> _Görev listesi_
(a) Türköne'nin yazısında "Mümtaz’er Türköne’nin TheTurkishPost" ifadesinden "maksadını, sanıyorum anladım." ifadesine kadar uzanan bölümü aynen tekrarlayın.
(b) Türköne'nin yazısına göre aşağıdakileri yanıtlayın:
(i) Yazı hangi sitede yayımlanmıştır?
(ii) Ülkücü karaktere derinlik kazandırmak için yazara hangi dizi sırasında başvurulmuştur?
(iii) Senaryo danışmanlığıyla başlayan iş önce hangi görevlere yükselmiştir?
(c) Türköne'nin yazısını son cümlesinden sonra sürdürün.

> _Sayfa metni_
- - -

Mümtaz’er Türköne’nin TheTurkishPost isimli sitede yayımlanan yazısının tamamı şöyle:
“Benim hayatıma dokundu ve bana farklı bir boyut kazandırdı.
Tanıdığım en müstesna insanlardan biriydi.
“Hatırla Sevgili” dizisinde ülkücü karaktere derinlik kazandırmak için bana müracaat etmişti. Çok uzak bir gezegendi benim için. Dinledim. Samimiyetinden, işindeki ciddiyetinden ve niyetinden etkilendim. Daha çok da vicdanından. Sonra onun telkinleriyle iş büyüdü, senaryo danışmanı olarak bulaştığım iş, diyalog ve öykü yazarlığına, sonra başka dizilerde senaristliğe yükseldi. Kurgular, karakterler üzerinde konuşurken bir sinemacı olmanın ötesinde bir entelektüel ve bu topraklara ait bir insan olarak derdini ve maksadını, sanıyorum anladım.

- - -

Kayıtlı veriler:

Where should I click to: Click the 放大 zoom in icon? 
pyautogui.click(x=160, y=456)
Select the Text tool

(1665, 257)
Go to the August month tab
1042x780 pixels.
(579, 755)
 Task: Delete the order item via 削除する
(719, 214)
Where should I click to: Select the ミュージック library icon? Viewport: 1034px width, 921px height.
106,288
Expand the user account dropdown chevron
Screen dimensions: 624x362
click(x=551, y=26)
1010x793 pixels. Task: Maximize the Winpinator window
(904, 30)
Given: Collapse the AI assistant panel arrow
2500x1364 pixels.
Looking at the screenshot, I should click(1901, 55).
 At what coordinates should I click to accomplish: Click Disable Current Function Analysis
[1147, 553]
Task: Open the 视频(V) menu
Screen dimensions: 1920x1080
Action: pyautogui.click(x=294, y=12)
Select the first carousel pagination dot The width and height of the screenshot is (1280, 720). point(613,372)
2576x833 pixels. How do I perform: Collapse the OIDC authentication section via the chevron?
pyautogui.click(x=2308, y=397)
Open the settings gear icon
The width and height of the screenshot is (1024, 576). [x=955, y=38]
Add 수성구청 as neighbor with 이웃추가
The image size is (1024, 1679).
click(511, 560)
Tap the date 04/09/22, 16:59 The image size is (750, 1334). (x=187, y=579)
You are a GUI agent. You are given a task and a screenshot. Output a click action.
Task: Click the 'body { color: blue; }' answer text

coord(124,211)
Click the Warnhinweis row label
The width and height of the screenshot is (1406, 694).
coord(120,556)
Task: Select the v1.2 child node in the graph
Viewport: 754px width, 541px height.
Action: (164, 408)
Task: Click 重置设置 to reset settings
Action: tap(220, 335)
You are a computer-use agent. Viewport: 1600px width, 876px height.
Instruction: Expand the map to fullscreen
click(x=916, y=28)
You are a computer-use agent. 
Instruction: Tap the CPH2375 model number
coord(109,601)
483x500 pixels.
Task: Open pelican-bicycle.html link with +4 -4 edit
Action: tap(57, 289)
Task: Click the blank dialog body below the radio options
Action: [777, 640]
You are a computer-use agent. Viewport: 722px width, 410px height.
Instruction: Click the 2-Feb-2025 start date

- - -

> _Verilen yanıtlar_
(a)
Mümtaz’er Türköne’nin TheTurkishPost isimli sitede yayımlanan yazısının tamamı şöyle:
“Benim hayatıma dokundu ve bana farklı bir boyut kazandırdı.
Tanıdığım en müstesna insanlardan biriydi.
“Hatırla Sevgili” dizisinde ülkücü karaktere derinlik kazandırmak için bana müracaat etmişti. Çok uzak bir gezegendi benim için. Dinledim. Samimiyetinden, işindeki ciddiyetinden ve niyetinden etkilendim. Daha çok da vicdanından. Sonra onun telkinleriyle iş büyüdü, senaryo danışmanı olarak bulaştığım iş, diyalog ve öykü yazarlığına, sonra başka dizilerde senaristliğe yükseldi. Kurgular, karakterler üzerinde konuşurken bir sinemacı olmanın ötesinde bir entelektüel ve bu topraklara ait bir insan olarak derdini ve maksadını, sanıyorum anladım.

(b)
(i) TheTurkishPost
(ii) "Hatırla Sevgili"
(iii) Diyalog ve öykü yazarlığına

(c)
Pırıltılı, bol ışıklı, egoların uçuştuğu, şöhretin ve paranın insanların başını döndürdüğü bir dünyada Tomris Giritlioğlu olarak kalmanın çok zor bir iş olduğundan emin olabilirsiniz. Sahiciliğin peşindeydi. Zamanın, geçmişin ve toplumun hakikatine saygısı, sevgisi ve bağlılığı vardı. Ayrıntılara sıkışan küçük gerçeklerden etkileyici hikâyeler çıkartmasını ve seyredenleri etkilemesini biliyordu. Mesleğini tutkuyla yaptığına şahidim. Hikâyeyi önce duygularında kendisi yaşıyor, sonra senaryoya ve oyunculara aktarıyor ve nihayet izleyenlere eksiksiz yaşatıyordu. İzleyicinin kuyruğuna takılmış sıradan yapımcılardan değildi. Klişelerden nefret ederdi. Hep denenmeyenin, ama sahici olanın peşindeydi. Zor olana soyunur, seyircinin önce dikkatini çeker sonra ikna eder ve onları kuvvetli bir hikâyenin peşine takıp sürüklerdi. Merak güdüsüne hitap etmekten çok izleyicin duygu dünyası ile anlattığı hikâyedeki zirveler arasında köprüler inşa etmekle meşguldü. Gerçeklerin tepeden tırnağa capcanlı duyguların arasında yeni bir hüviyete büründüğü hikâyelerdi bunlar.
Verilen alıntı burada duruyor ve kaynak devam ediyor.